Alıştırma Bölümleri:
1. Alıntıda büyük şehirlerin kurulduğu belirtilen yerlerin hepsini sıralayın.
2. Alıntıyı "Helen medeniyetinin devâmı" sözlerinin geçtiği yerden başlatıp "hâkimiyeti için çalışmıştır." sözlerinden sonra bitirerek harfi harfine kopyalayın.

FLAŞ HABER
Celil ALTINBİLEK

Celil ALTINBİLEK

[email protected]

Helen'den Fars'a Ülkü ve İnanç Üzerine Bilgiler

04 Kasım 2022 - 10:54

Helen’den Fars’a Ülkü ve İnanç Üzerine Bilgiler

     Îsâ’dan önce Helen-Yunan düşüncesi, Hıristiyanlık ve onun temsilcisi millet ve kavimlerin ana özellikleri üzerinde durmak gerekirse:
     Îsâ’dan önceki Helen-Yunan düşüncesi Eflâtunculuk ve yeni Platonculuk ile önemli bir felsefî mektep oluşturmuştur.  İskenderiye’de, Antakya’ da, Dicle Selefkiye’de büyük şehirler kurulmuş ve dünyâyı etkilemiştir.
     Helen medeniyetinin devâmı Roma ülkesi, asırlarca hep baş tâcı edilmiş ve örnek alınmıştır. Helen ülkesi fikir, sanat ve ilimde, Roma ülkesi de hukuk, teknik ve savaş sanatında önde olmuşlar ve üstünlük sağlamışlardır. Aristo’ya göre: Helenler dünyâya hâkimiyet için gönderilmişlerdi.  Bu düşünceyi taşıyan Makedonyalı İskender, Mısır ve yakın Asya’yı fethetmiş, dünya hâkimiyeti için çalışmıştır.

Gösterilen Veriler:
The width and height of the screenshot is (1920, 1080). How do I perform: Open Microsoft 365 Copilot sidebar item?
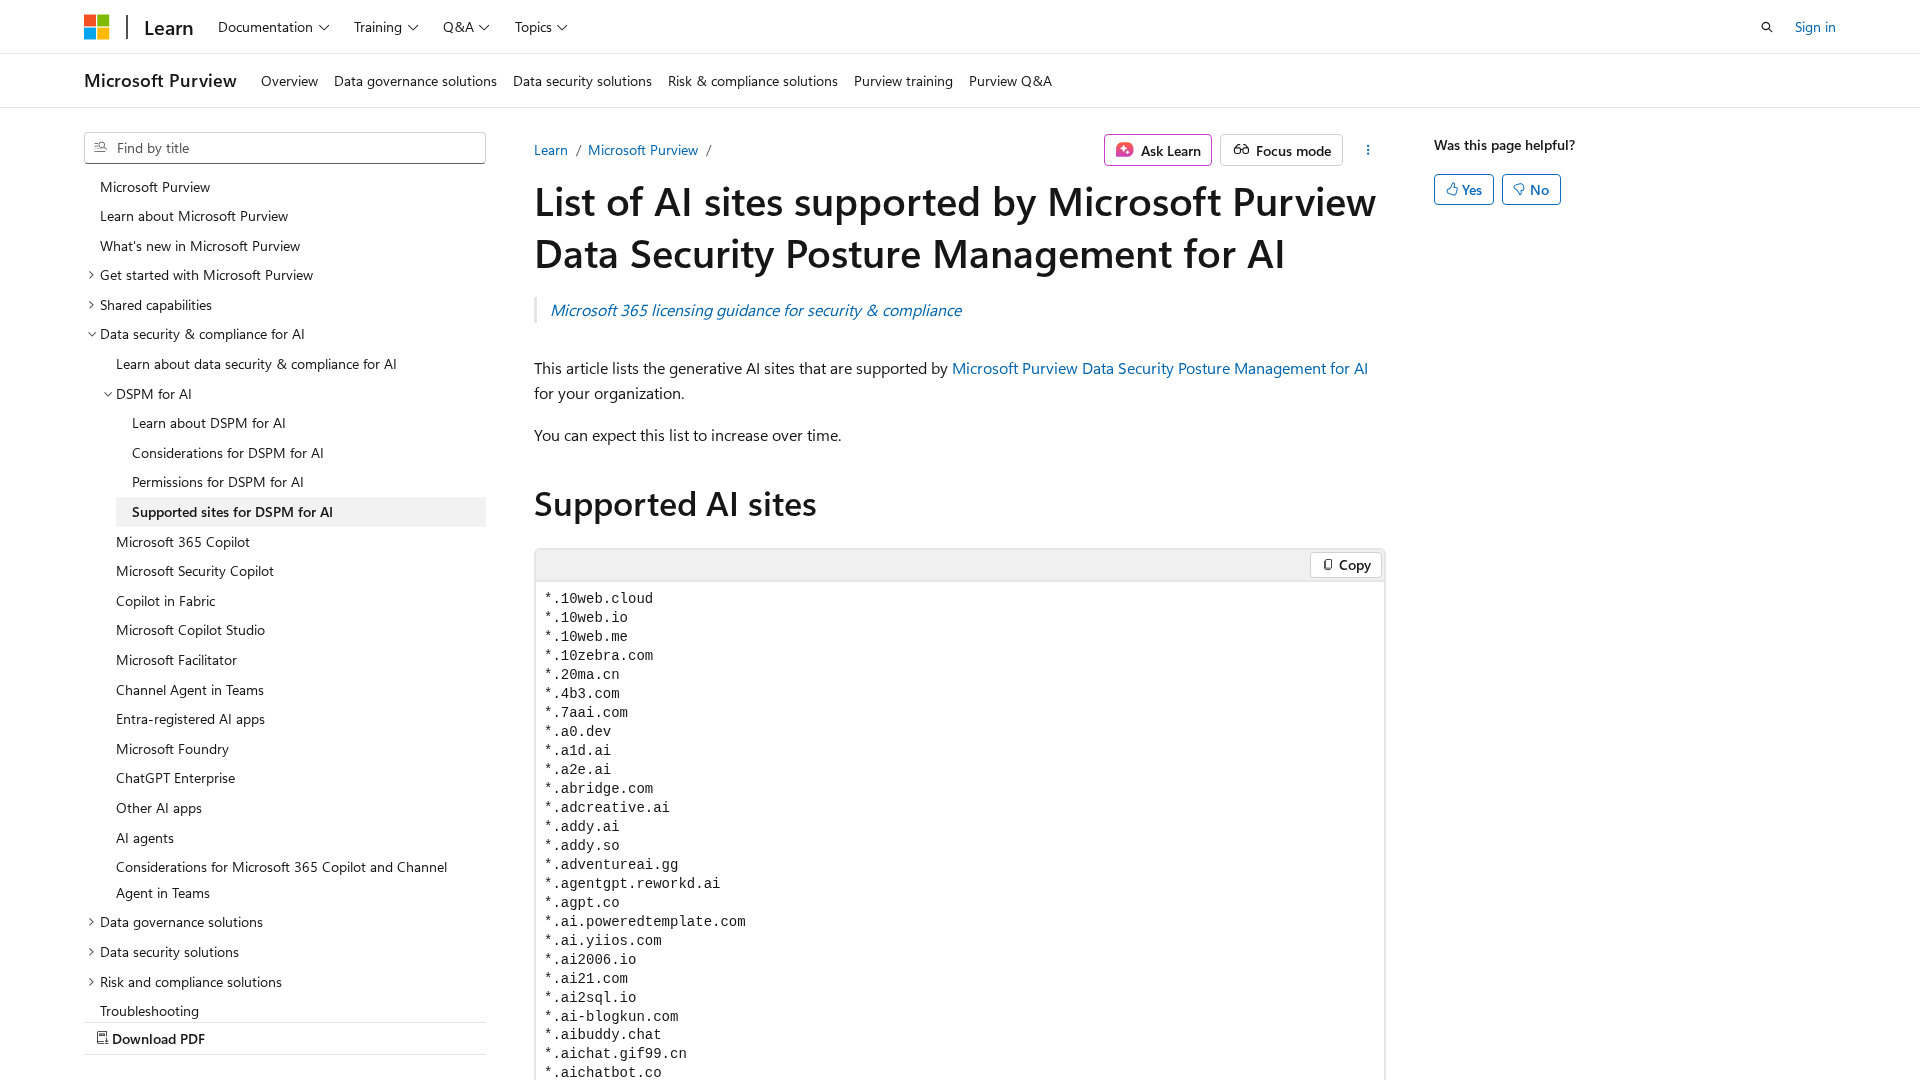(183, 542)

Son Cevaplar:
1. İskenderiye, Antakya, Dicle Selefkiye

2.
Helen medeniyetinin devâmı Roma ülkesi, asırlarca hep baş tâcı edilmiş ve örnek alınmıştır. Helen ülkesi fikir, sanat ve ilimde, Roma ülkesi de hukuk, teknik ve savaş sanatında önde olmuşlar ve üstünlük sağlamışlardır. Aristo’ya göre: Helenler dünyâya hâkimiyet için gönderilmişlerdi.  Bu düşünceyi taşıyan Makedonyalı İskender, Mısır ve yakın Asya’yı fethetmiş, dünya hâkimiyeti için çalışmıştır.